=== Exercise instructions ===
Every picture should be left out, but the lines below must be repeated exactly.

=== Data supplied ===
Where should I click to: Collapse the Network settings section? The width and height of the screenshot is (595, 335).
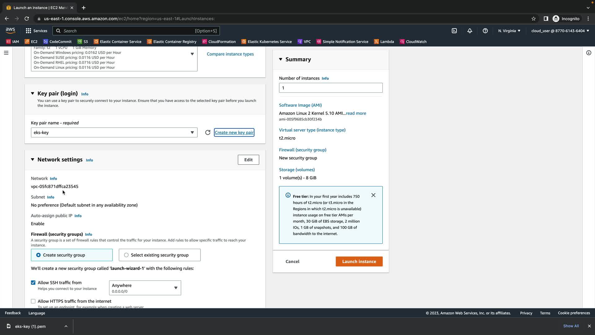pos(33,159)
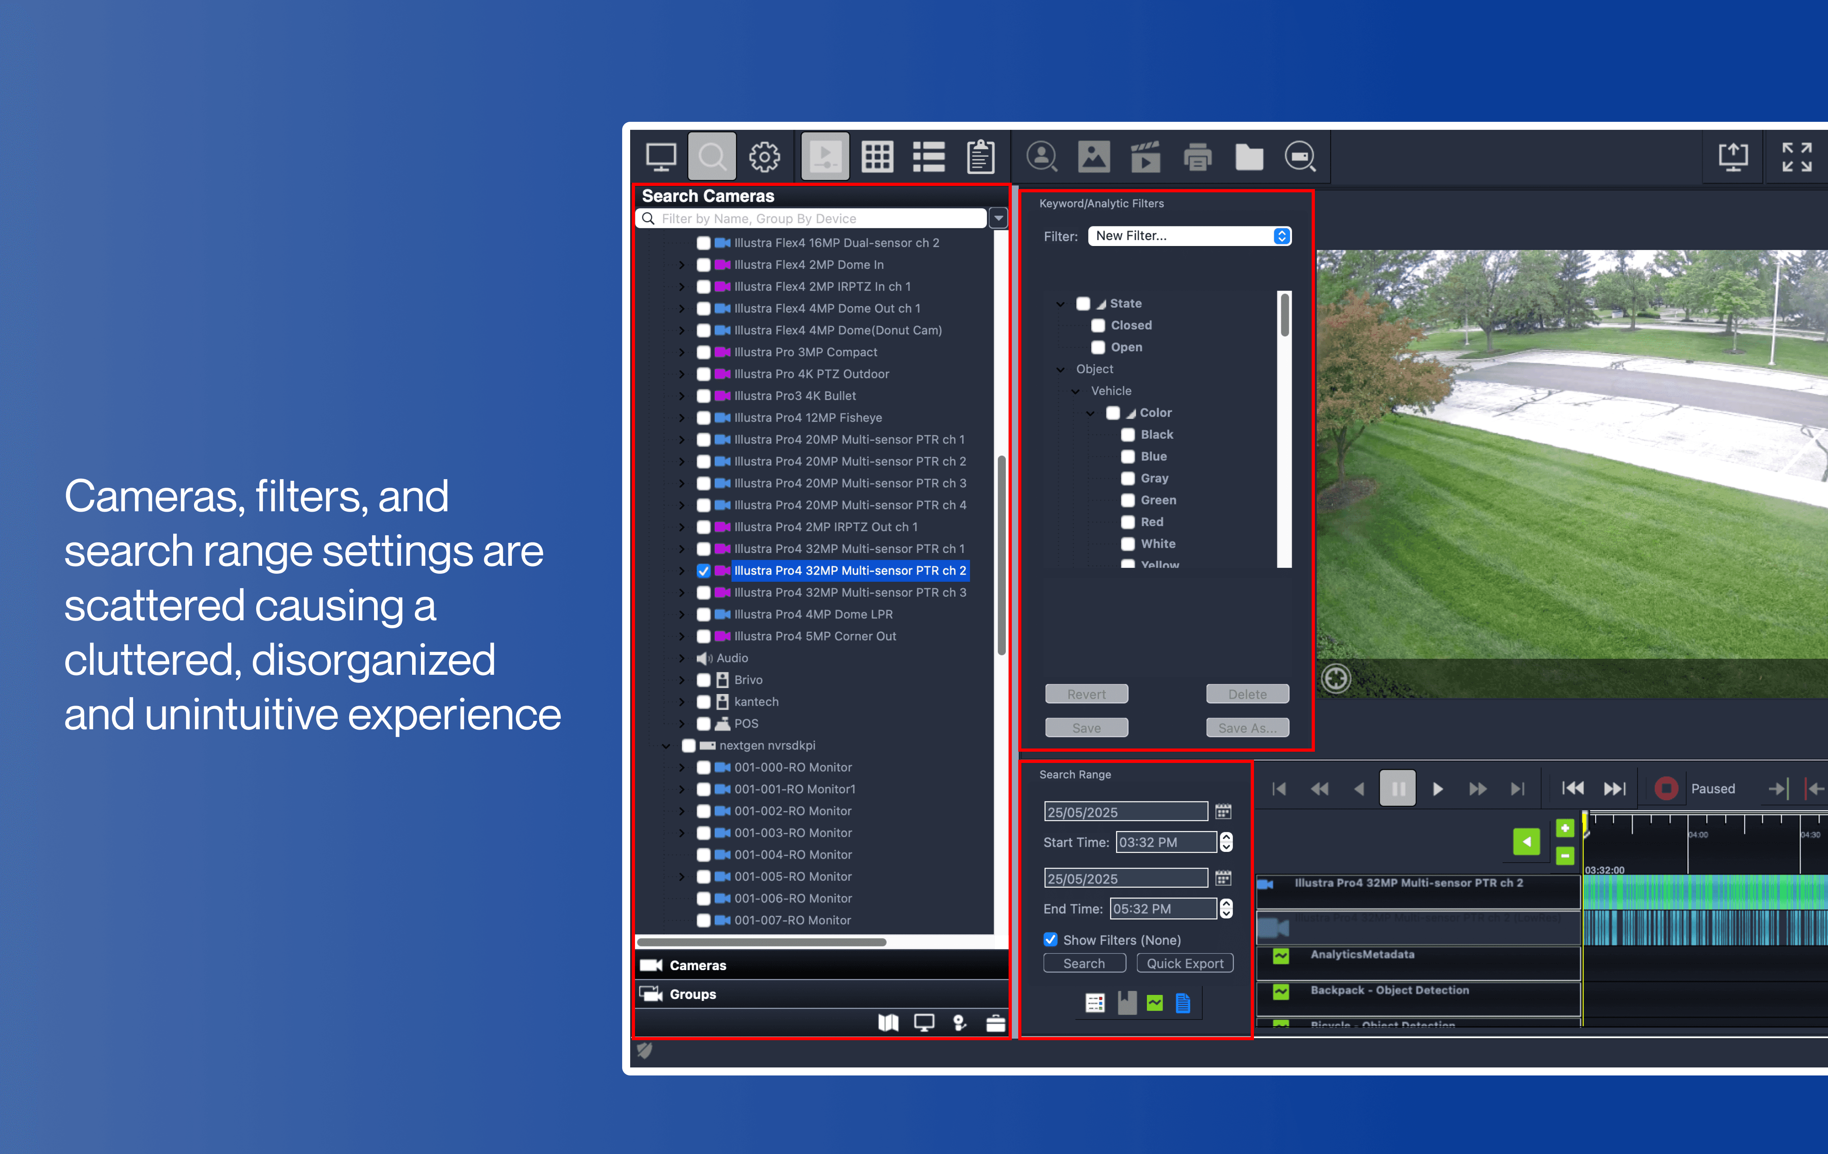Uncheck Illustra Pro4 32MP PTR ch 2
Image resolution: width=1828 pixels, height=1154 pixels.
(704, 571)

=== Solved exercise ===
Where should I click to: Collapse the Network settings section? The width and height of the screenshot is (595, 335).
pos(33,159)
Uncheck Illustra Pro4 32MP PTR ch 2
Image resolution: width=1828 pixels, height=1154 pixels.
(704, 571)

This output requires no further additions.